A recent meta-analysis of prospective cohort studies examining determinants of cardiovascular disease, suggests an average excess risk of 50% in employees who are exposed to an adverse psychosocial work environment (eg, high job strain).1 These results have considerable clinical implications, especially since psychosocial stressors at work are relatively common.2
Before a consensus on psychosocial work environment as a major risk factor for cardiovascular disease can be reached, data from population interventions aimed at preventing this risk factor are needed. To date, no large scale evaluations of such interventions have been published, perhaps due to lack of knowledge regarding how such interventions should be carried out. To help define the interventions required, we tested whether concrete managerial behaviours promoting a favourable psychosocial work environment were associated with a reduced risk of cardiovascular disease among employees.

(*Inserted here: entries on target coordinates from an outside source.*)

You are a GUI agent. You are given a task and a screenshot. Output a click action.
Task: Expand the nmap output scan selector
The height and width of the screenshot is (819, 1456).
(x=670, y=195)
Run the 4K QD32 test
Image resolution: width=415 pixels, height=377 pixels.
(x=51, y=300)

Observational evidence on various general conceptualisations describing leadership as predictors of employee health is accumulating.3 For example, considerate behaviour on behalf of the leader, structures initiated with consideration for the employee, and transformational behaviours (communication of a vision, intellectual stimulation, consideration of individual employees) have all been found to be related to good employee health, job satisfaction and productivity.4–13 A high level of justice in managerial behaviours has been shown to be related to increased employee motivation and cooperation, decreased levels of negative emotions and sickness absence, and reduced risk of coronary heart disease (CHD).14–20 In contrast, perceived abusive, passive-avoidant and laissez-faire leadership has been found to be associated with increased psychological distress,21–23 and lack of social support in combination with job strain has been shown to be related to elevated risks for cardiovascular disease and increased levels of sickness absence.24–26 Finally, a Swedish study found a decrease in serum cortisol levels and an improvement in perceived authority over decisions among employees whose managers participated in a psychosocial manager program compared with a control group.27
Many of the studies described above were based on cross-sectional designs, self-reported data and/or assessments of managerial leadership defined in general terms of justice and support. The aim of the present study was to examine the association between employees’ perceptions of managerial behaviours and objectively measured incident ischaemic heart disease (IHD) in a prospective research design, while adjusting for conventional cardiovascular risk factors. We focussed on concrete managerial behaviours, such as the manager’s consideration for the individual employee, provision of clarity in goals and role expectations, supplying information and feedback, ability to carry out changes at work successfully, and promotion of employee participation and control (for a description of the measured leadership behaviours, see table 4).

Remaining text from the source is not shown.